LREC-COLING 2024 | HumanEval-XL: An Execution-based Multilingual Code Generation Benchmark Across 23 Natural Languages and 12 Programming Languages
This repository contains data and evaluation code for the paper "HumanEval-XL: A Multilingual Code Generation Benchmark for Cross-lingual Natural Language Generalization".
- 26 February, 2024: 🎉 We release the official codebase and data! [GitHub, 🤗dataset] 🔥
- 19 February, 2024: 🎉 Our work has been accepted to LREC-COLING 2024! ✨
Large language models (LLMs) have made significant progress in generating codes from textual prompts. However, existing benchmarks have mainly concentrated on translating English prompts to multilingual codes or have been constrained to very limited natural languages (NLs). These benchmarks have overlooked the vast landscape of massively multilingual NL to multilingual code, leaving a critical gap in the evaluation of multilingual LLMs. In response, we introduce HumanEval-XL, a massively multilingual code generation benchmark specifically crafted to address this deficiency. HumanEval-XL establishes connections between 23 NLs and 12 programming languages (PLs), and comprises of a collection of 22,080 prompts with an average of 8.33 test cases. By ensuring parallel data across multiple NLs and PLs, HumanEval-XL offers a comprehensive evaluation platform for multilingual LLMs, allowing the assessment of the understanding of different NLs. Our work serves as a pioneering step towards filling the void in evaluating NL generalization in the area of multilingual code generation. We make our evaluation code and data publicly available at https://github.com/FloatAI/HumanEval-XL.

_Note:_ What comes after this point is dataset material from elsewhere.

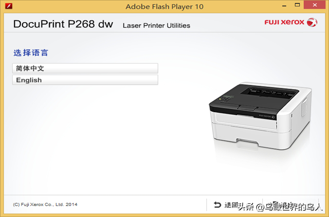Close the Adobe Flash Player window
329x217 pixels.
pyautogui.click(x=314, y=5)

The data is stored in data/program_language/natural_language/
. We have 80 parallel problems in 23 different natural languages and 12 programming languages.

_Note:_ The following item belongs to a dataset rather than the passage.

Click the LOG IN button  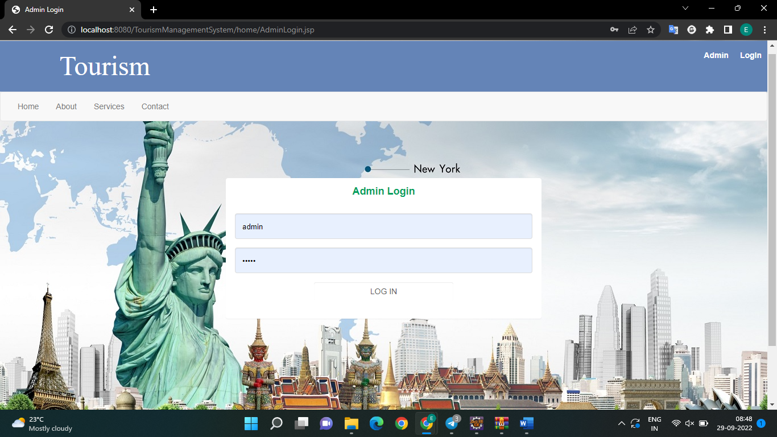(383, 291)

23 NLs are: "English", "Russian", "Chinese", "German", "Spanish", "French", "Italian", "Portuguese", "Greek", "Hungarian", "Dutch", "Finnish", "Indonesian", "Turkish", "Arabic", "Vietnamese", "Bulgarian", "Persian", "Malay", "Hebrew", "Estonian", "Tagalog", "Afrikaans"
12 PLs are: "python", "java", "javascript", "csharp", "go", "kotlin", "perl", "php", "ruby", "scala", "swift", "typescript"
You can also use 🤗HuggingFace datasets to load a specific dataset and language of our dataset!!!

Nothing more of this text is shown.